Por otra parte, todos los que trabajaban con él conocían los riesgos, aunque por lo general esperasen mejor suerte que ésa. ¿Y qué agencia de detectives sería la suya, qué guardaespaldas serían los que se inhibiesen del primer caso verdaderamente peliagudo que abordaran? ¿Y cómo podría él desdecirse de su palabra ante Christine Scavello? Si la dejara indefensa, sería incapaz de mirarse en el espejo por la mañana. Además, estaba más seguro que nunca de haberse enamorado de aquella mujer con un apresuramiento irracional, pero no del todo involuntario.
Pese al repiquetear de la lluvia sobre el techo y al golpeteo monótono de los limpiaparabrisas, la noche fue de una quietud insoportable en el ambiente húmedo y opresivo del coche.
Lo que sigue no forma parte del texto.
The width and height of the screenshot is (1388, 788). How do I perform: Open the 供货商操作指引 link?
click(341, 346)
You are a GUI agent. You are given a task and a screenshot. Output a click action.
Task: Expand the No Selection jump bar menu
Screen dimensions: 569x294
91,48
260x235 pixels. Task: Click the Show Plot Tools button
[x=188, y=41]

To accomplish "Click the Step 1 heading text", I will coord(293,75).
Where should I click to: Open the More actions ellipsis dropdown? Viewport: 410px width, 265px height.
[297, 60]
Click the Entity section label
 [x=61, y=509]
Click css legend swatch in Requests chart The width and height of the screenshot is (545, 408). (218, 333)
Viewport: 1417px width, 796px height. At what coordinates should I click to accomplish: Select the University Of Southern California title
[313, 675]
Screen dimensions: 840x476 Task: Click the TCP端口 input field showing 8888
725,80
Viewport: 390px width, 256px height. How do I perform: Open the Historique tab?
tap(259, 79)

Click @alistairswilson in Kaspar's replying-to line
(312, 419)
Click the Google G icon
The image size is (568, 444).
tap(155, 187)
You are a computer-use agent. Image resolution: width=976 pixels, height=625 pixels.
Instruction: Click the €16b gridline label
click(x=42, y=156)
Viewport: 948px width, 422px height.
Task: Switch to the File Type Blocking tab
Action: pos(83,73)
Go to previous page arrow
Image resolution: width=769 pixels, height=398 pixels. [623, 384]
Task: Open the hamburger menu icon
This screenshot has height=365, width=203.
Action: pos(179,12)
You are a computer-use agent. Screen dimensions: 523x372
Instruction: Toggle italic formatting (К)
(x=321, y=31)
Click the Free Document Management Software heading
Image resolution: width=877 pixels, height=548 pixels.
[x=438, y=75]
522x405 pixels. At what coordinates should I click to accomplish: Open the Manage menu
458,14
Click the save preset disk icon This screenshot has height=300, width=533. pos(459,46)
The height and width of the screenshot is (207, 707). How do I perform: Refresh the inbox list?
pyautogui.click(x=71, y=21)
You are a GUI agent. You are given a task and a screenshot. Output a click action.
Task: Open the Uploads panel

No hubo ningún sonido significativo, sólo los ruidos ocasionales de la tormenta le recordaron, por su propio carácter fortuito, el abismo caótico en el que se estaba sumiendo su vida junto con las de otros. De momento, prefirió no profundizar en ese pensamiento. Salió de nuevo a la carretera, aceleró y proyectó dos plumeros gemelos al pasar sobre un charco hondo, camino de las colinas y de casa.